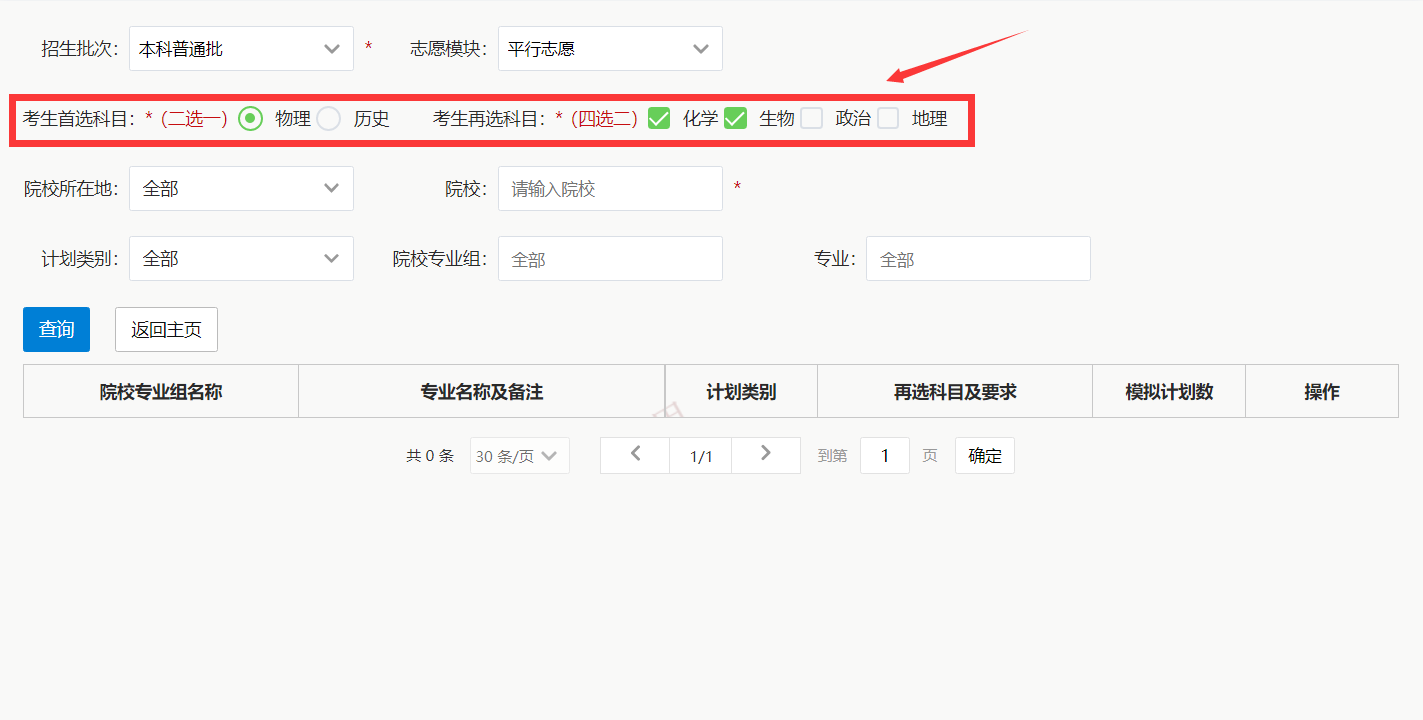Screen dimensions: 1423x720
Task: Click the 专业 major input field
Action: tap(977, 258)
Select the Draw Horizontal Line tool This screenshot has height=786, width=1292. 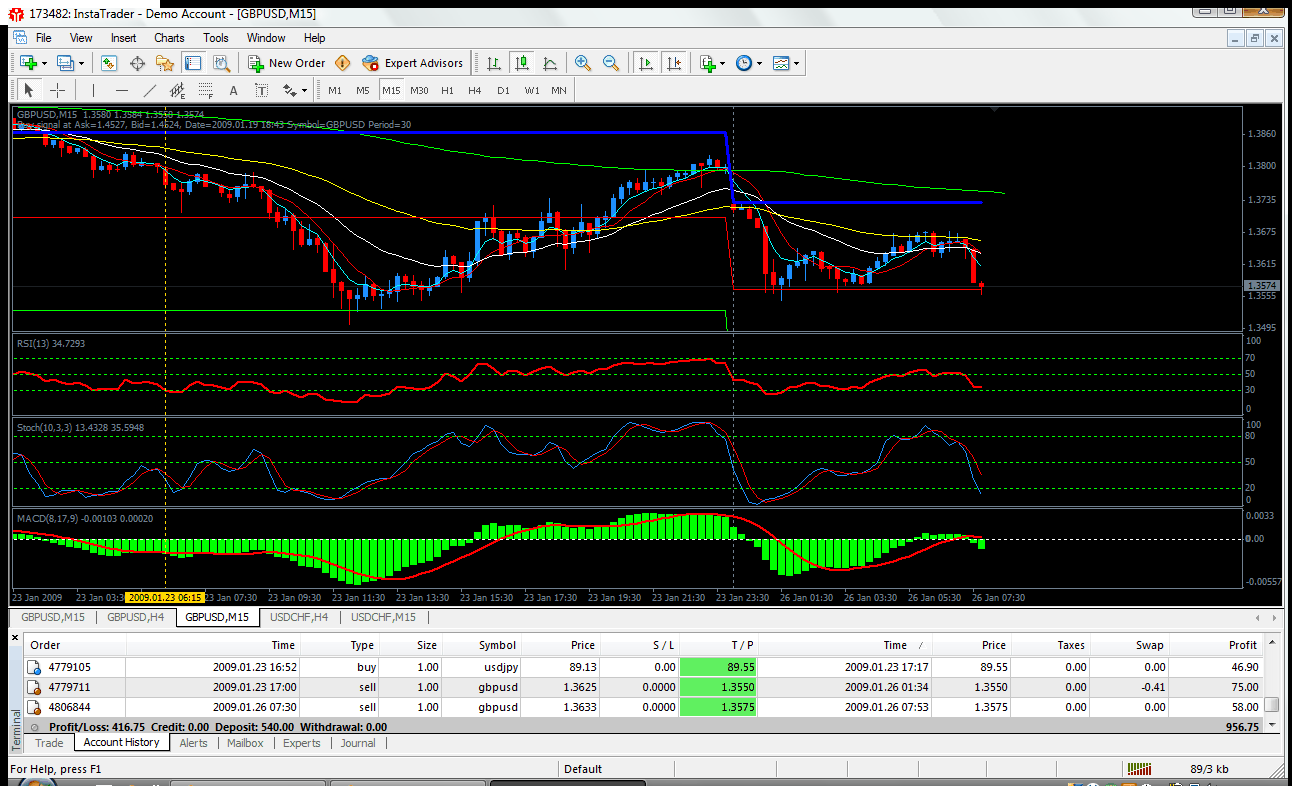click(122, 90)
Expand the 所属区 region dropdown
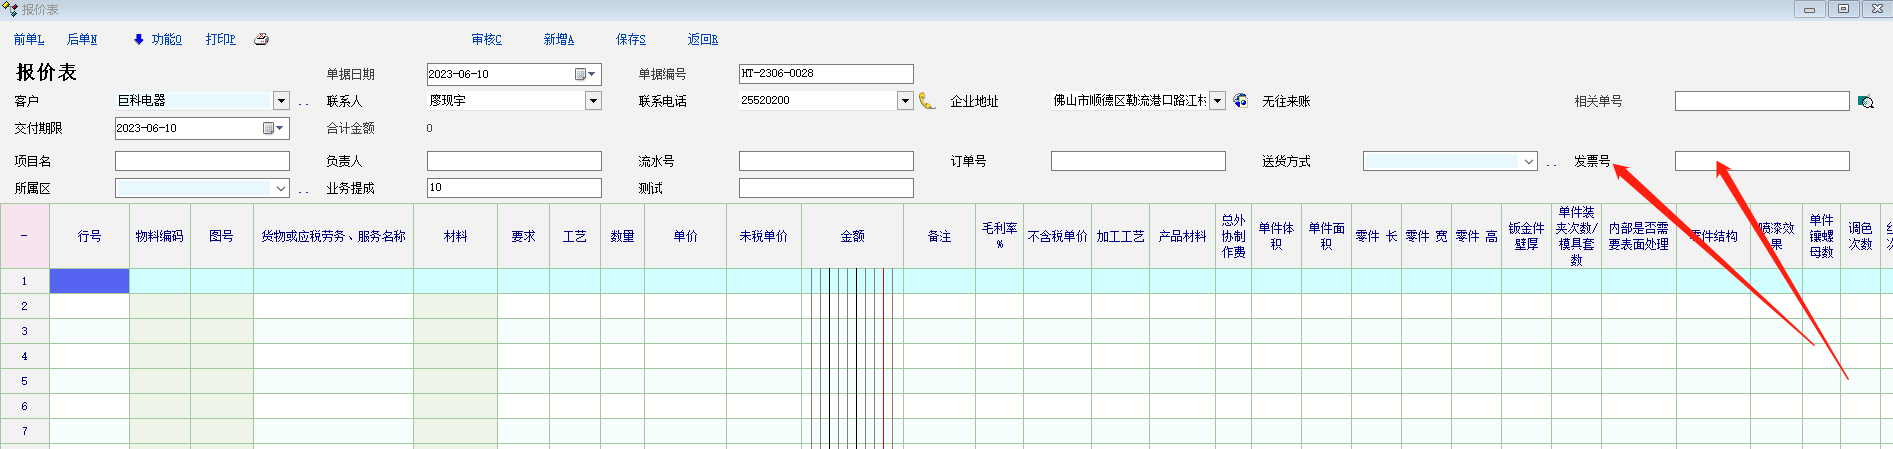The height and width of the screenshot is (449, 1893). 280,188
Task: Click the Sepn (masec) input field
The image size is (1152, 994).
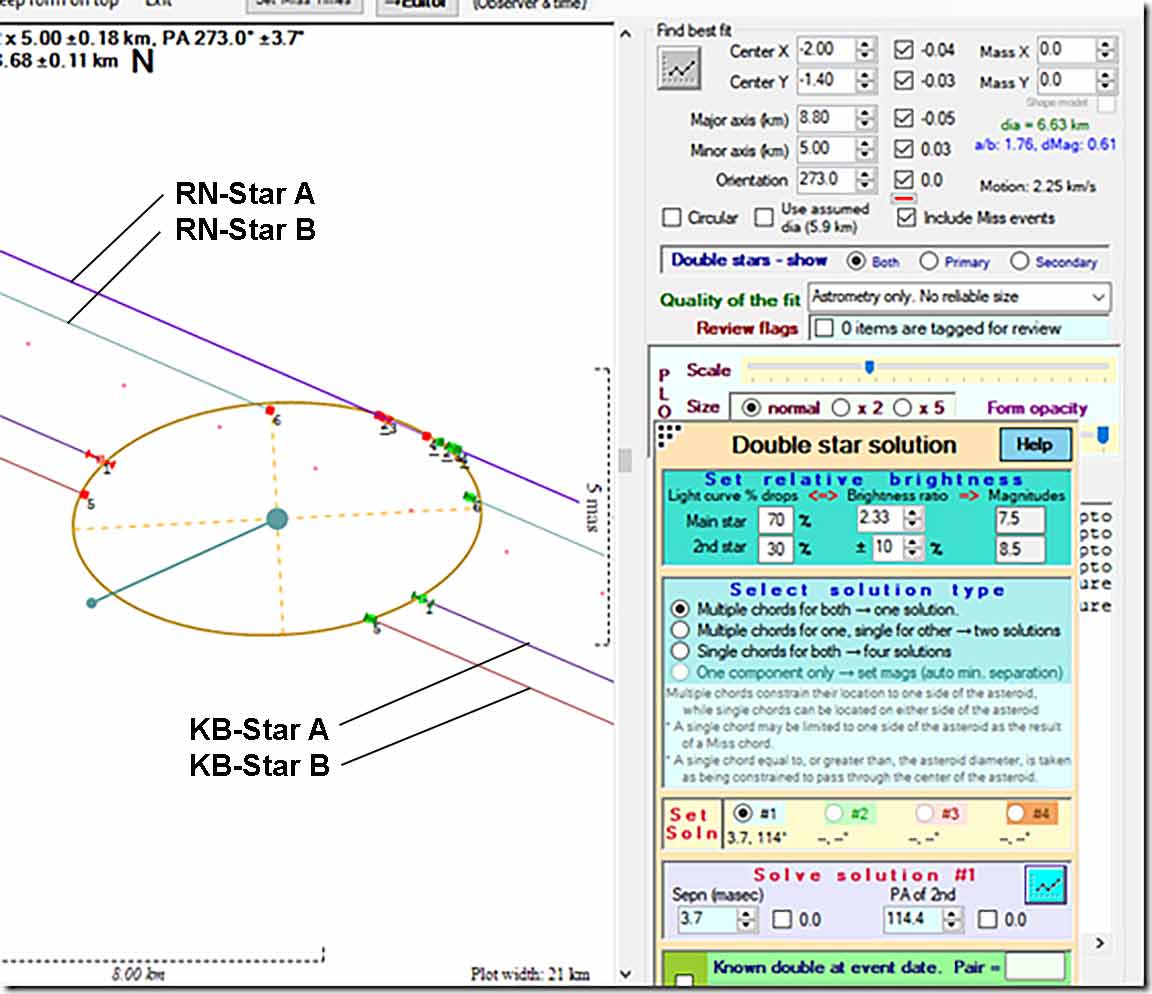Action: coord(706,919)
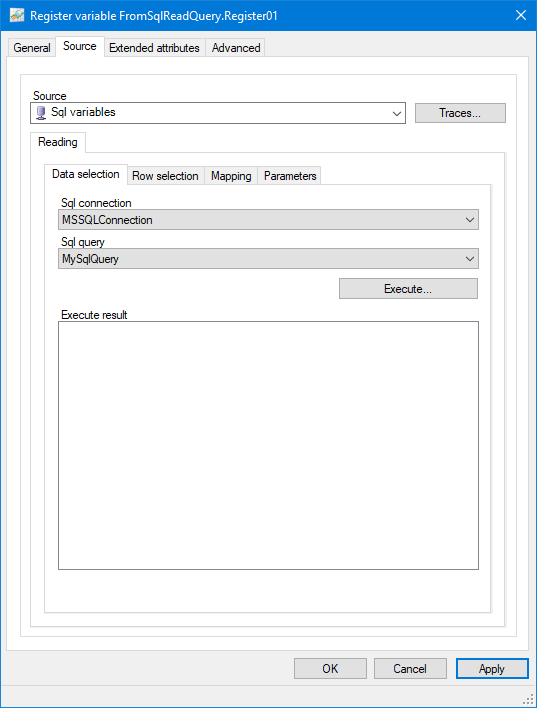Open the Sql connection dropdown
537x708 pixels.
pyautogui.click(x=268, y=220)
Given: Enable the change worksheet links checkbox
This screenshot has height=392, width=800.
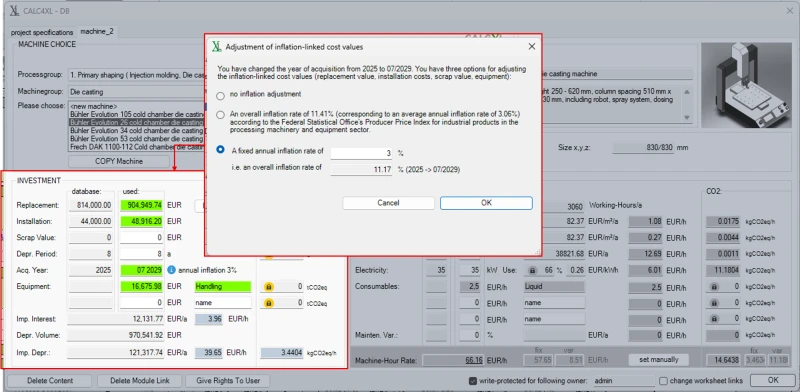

Work to be completed: Output exactly the lines above, beginning at the one with "Expand the 所属区 region dropdown" and stopping after the one with "Given: Enable the". Pictures are to be omitted.

Answer space:
Expand the 所属区 region dropdown
The height and width of the screenshot is (449, 1893). 280,188
Task: Click the Sepn (masec) input field
The image size is (1152, 994).
Action: coord(706,919)
Open the Sql connection dropdown
537x708 pixels.
pyautogui.click(x=268, y=220)
Given: Enable the change worksheet links checkbox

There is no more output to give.